At the Camp David meeting, the president had asked Mr. Helms if he would like to be an ambassador, and the two men had agreed on Iran. During his three years in Iran, Mr. Helms would make more than a dozen trips back to Washington to testify before Senate committees investigating CIA activities during his directorship.
Links between unsavory Nixon White House activities and the CIA, including the agency's lending of disguises to Watergate conspirator E. Howard Hunt, prompted an internal examination ordered by Mr. Helm's successor at the agency, James R. Schlesinger. That resulted in a 693-page compendium of agency misdeeds, including assassination attempts, burglaries, electronic eavesdropping and LSD testing of people without their knowledge.

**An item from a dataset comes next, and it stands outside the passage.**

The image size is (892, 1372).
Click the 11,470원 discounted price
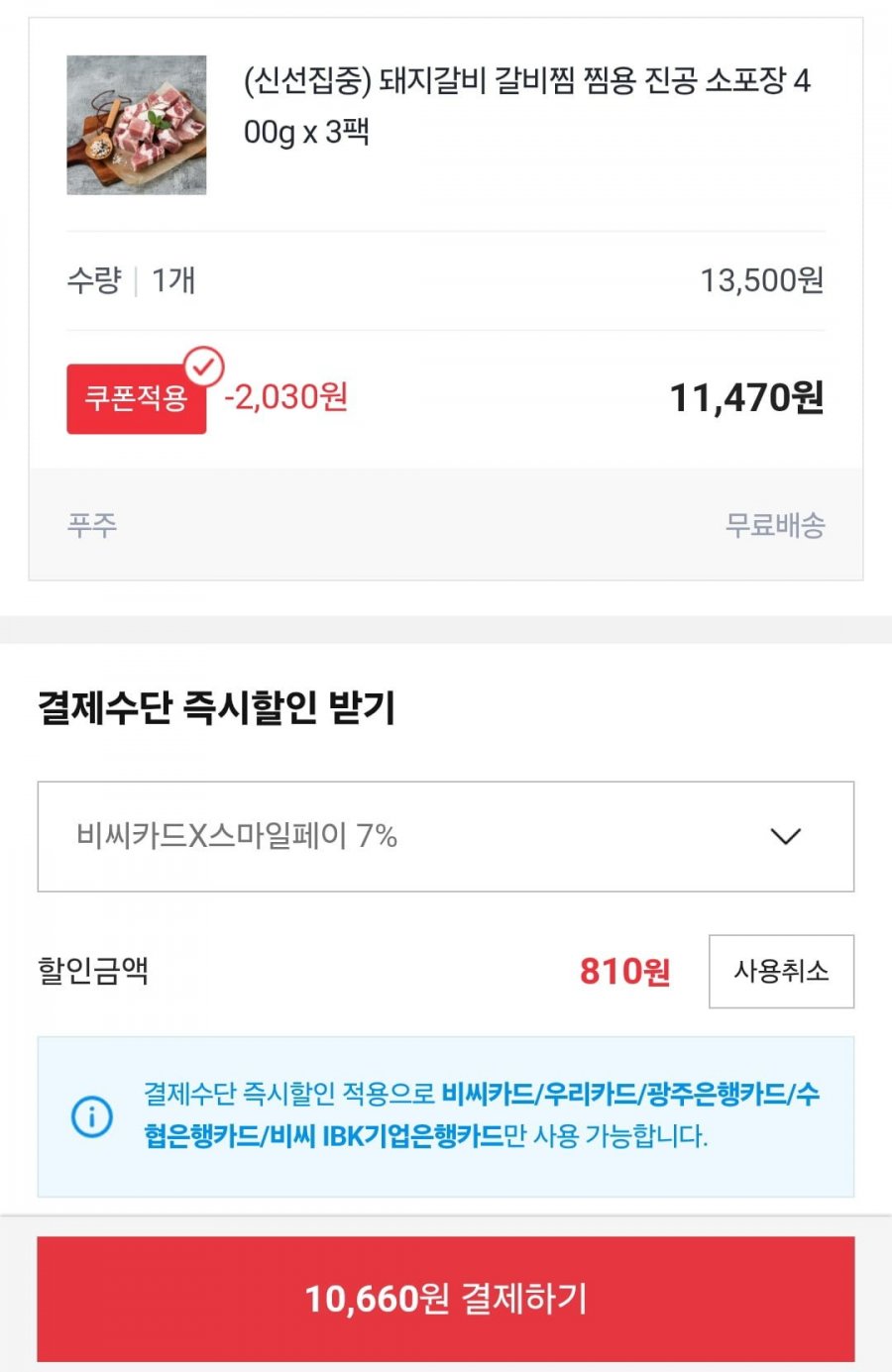[x=746, y=397]
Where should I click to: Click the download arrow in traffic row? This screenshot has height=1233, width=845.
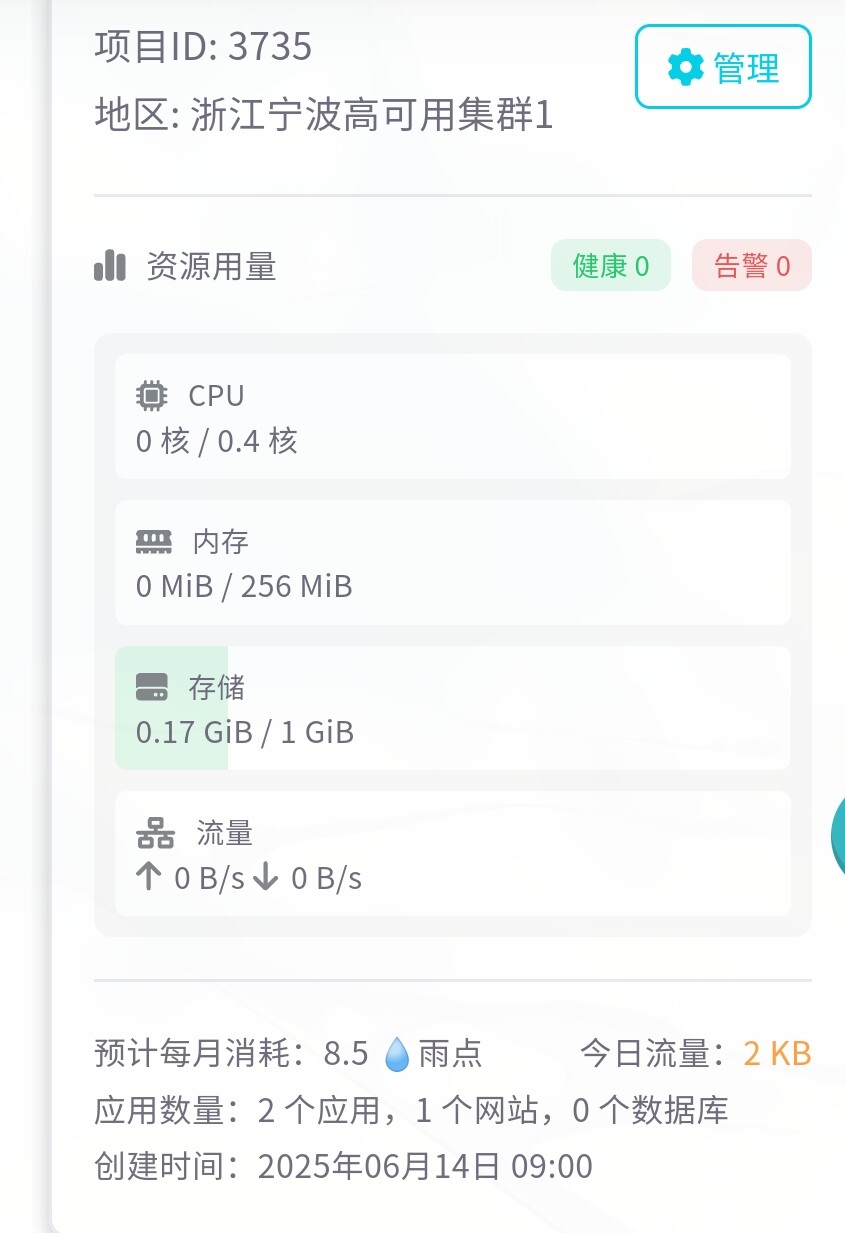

William R. Colby, who succeeded Schlesinger as director of central intelligence, quietly briefed House and Senate overseers on the contents of the report, which became known in the agency as "the family jewels." The substance of the briefing did not surface publicly for two years, until a combination of news media accounts, a presidential commission and congressional committees bent on public disclosure made it known. Ultimately, the result was creation of permanent House and Senate oversight committees to monitor the CIA and all other U.S. intelligence agencies.
In 1976, Mr. Helms returned from Tehran, retired from government service and became an international consultant. After his federal retirement he served on a variety of government boards, panels and commissions, especially during the Reagan presidency.
Mr. Helms married Julia Bretzman Shields of Indianapolis in 1939. They divorced in 1968.
He is survived by his wife, the former Cynthia McKelvie, whom he married in 1968; and a son from his first marriage, Dennis Helms.